[Brief] Output the material below verbatim, keeping every line and its original order.

[Source data]
━━━━━━
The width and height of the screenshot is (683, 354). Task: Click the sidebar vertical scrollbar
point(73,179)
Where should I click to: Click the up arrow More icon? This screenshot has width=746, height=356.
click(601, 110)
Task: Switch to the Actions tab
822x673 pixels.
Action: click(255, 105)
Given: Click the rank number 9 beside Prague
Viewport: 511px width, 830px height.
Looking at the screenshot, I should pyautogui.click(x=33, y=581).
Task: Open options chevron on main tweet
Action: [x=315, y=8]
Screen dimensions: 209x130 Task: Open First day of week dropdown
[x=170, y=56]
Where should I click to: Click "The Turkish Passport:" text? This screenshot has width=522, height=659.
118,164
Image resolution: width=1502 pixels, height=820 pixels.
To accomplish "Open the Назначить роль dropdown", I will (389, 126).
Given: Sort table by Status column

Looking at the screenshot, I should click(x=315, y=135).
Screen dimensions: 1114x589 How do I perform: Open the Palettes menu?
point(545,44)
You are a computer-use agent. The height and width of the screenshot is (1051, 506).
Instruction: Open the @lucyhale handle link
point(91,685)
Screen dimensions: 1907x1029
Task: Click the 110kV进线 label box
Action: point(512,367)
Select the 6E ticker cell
━━━━━━
[Task result]
The width and height of the screenshot is (683, 354). Task: Click the sidebar vertical scrollbar
point(73,179)
Where should I click to: Click the up arrow More icon? This screenshot has width=746, height=356.
click(601, 110)
Task: Switch to the Actions tab
822x673 pixels.
Action: click(255, 105)
Given: Click the rank number 9 beside Prague
Viewport: 511px width, 830px height.
Looking at the screenshot, I should pyautogui.click(x=33, y=581).
Task: Open options chevron on main tweet
Action: [x=315, y=8]
Screen dimensions: 209x130 Task: Open First day of week dropdown
[x=170, y=56]
Where should I click to: Click "The Turkish Passport:" text? This screenshot has width=522, height=659.
118,164
Image resolution: width=1502 pixels, height=820 pixels.
To accomplish "Open the Назначить роль dropdown", I will (389, 126).
Given: Sort table by Status column

Looking at the screenshot, I should click(x=315, y=135).
Screen dimensions: 1114x589 How do I perform: Open the Palettes menu?
point(545,44)
You are a computer-use agent. The height and width of the screenshot is (1051, 506).
Instruction: Open the @lucyhale handle link
point(91,685)
Screen dimensions: 1907x1029
Task: Click the 110kV进线 label box
Action: point(512,367)
Select the 6E ticker cell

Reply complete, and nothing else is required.